Die familiäre Atmosphäre in Kombination mit dem hohen Maß an Eigenverantwortung trägt in meinem Fall dazu bei, dass ich das Gefühl habe, mich kreativ ausleben und wichtige Erfahrungen für das spätere Berufsleben sammeln zu können.

Wem würdest du eine Werkstudententätigkeit in einem Start-up empfehlen?

Wer schon nach kurzer Zeit möglichst viel Verantwortung übernehmen und freie Entscheidungen treffen möchte, dem kann ich eine Tätigkeit in einem Start-up nur wärmstens empfehlen.

Mir hat es bisher sehr weitergeholfen, da ich die Tätigkeit als Werkstudent:in nicht nur deshalb angenommen habe, um erste praktische Erfahrung zu sammeln, sondern auch, um herauszufinden, welche Bereiche später überhaupt für mich in Frage kommen.

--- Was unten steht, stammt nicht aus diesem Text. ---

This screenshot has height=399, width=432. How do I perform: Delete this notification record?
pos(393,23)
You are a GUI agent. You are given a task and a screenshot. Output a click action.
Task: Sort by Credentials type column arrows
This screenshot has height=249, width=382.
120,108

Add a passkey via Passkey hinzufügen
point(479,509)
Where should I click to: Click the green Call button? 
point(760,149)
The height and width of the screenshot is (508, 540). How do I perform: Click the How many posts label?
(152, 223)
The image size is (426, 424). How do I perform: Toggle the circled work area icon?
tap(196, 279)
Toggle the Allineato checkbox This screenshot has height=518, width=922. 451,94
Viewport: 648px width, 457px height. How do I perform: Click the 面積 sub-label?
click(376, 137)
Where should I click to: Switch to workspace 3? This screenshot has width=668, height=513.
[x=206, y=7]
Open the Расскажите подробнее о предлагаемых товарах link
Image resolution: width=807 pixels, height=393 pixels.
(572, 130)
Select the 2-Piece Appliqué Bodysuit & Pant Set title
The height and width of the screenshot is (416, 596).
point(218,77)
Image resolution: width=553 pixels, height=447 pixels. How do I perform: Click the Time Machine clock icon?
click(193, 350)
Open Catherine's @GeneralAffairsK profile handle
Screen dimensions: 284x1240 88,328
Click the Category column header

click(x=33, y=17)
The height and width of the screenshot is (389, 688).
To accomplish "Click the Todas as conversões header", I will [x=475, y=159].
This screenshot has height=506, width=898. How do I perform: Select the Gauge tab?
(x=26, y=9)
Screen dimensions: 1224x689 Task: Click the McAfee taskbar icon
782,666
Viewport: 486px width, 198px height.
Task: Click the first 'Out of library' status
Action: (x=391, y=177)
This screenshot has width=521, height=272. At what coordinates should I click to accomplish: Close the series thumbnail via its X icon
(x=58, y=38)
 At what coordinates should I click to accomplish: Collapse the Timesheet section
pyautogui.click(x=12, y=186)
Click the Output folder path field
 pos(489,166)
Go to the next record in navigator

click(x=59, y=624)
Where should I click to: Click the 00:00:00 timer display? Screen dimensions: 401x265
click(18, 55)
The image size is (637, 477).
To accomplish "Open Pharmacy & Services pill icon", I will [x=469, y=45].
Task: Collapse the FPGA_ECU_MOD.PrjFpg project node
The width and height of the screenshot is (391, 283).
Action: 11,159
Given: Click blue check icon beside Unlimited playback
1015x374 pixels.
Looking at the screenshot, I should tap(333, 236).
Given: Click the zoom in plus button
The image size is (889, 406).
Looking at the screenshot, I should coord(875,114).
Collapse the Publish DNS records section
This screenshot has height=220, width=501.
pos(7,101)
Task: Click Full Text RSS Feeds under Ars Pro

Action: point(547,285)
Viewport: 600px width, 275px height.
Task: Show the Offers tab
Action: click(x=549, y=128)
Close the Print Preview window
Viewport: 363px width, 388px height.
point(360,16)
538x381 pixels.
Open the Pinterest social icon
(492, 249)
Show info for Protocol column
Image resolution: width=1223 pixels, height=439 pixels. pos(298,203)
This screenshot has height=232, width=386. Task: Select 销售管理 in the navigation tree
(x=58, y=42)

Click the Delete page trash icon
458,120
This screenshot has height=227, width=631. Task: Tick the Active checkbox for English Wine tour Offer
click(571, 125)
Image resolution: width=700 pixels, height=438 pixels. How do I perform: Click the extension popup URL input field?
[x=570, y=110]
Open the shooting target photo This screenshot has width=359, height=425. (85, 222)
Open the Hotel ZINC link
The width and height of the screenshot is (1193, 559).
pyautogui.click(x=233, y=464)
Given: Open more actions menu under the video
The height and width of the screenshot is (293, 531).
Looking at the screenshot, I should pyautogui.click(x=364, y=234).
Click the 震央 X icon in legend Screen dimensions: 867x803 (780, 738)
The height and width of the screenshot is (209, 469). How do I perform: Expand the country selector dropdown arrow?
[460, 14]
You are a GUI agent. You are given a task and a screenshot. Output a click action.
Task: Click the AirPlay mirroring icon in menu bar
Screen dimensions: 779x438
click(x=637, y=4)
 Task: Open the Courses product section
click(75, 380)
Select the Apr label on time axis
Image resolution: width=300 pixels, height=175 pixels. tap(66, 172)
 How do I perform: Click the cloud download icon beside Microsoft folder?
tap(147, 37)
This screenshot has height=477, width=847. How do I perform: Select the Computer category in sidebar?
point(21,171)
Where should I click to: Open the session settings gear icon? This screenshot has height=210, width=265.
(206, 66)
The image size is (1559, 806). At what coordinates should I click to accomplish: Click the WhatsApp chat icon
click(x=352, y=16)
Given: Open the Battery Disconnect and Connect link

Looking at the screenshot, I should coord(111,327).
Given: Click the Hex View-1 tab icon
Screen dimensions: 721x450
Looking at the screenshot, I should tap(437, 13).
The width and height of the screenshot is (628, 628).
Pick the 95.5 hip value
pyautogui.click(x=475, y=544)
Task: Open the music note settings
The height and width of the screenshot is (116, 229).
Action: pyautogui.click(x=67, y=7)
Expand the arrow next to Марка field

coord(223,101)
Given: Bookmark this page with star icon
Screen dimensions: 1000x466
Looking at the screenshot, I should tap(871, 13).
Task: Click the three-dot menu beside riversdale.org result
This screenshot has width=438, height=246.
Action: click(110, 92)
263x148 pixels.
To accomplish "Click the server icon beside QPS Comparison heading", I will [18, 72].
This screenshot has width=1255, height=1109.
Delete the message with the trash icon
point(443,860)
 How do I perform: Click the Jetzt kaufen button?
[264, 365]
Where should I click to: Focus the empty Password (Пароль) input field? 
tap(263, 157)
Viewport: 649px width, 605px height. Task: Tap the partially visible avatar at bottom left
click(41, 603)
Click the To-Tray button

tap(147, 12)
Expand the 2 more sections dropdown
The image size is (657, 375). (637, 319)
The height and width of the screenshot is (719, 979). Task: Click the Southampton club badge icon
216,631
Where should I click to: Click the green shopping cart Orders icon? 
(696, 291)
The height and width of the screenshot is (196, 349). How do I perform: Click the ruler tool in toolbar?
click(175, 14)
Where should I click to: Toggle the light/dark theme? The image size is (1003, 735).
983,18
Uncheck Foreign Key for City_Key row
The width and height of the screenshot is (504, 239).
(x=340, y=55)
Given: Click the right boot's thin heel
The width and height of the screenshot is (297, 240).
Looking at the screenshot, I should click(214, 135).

Aktuell arbeite ich immer zwei Tage die Woche und kann dabei frei entscheiden, ob ich ins Unternehmen kommen möchte oder lieber Homeoffice mache. Dank dieser Flexibilität hatte ich bislang immer genügend Zeit, mich um mein Studium zu kümmern und konnte meinen Job sogar während meines Auslandsemesters in Portugal weiter ausüben.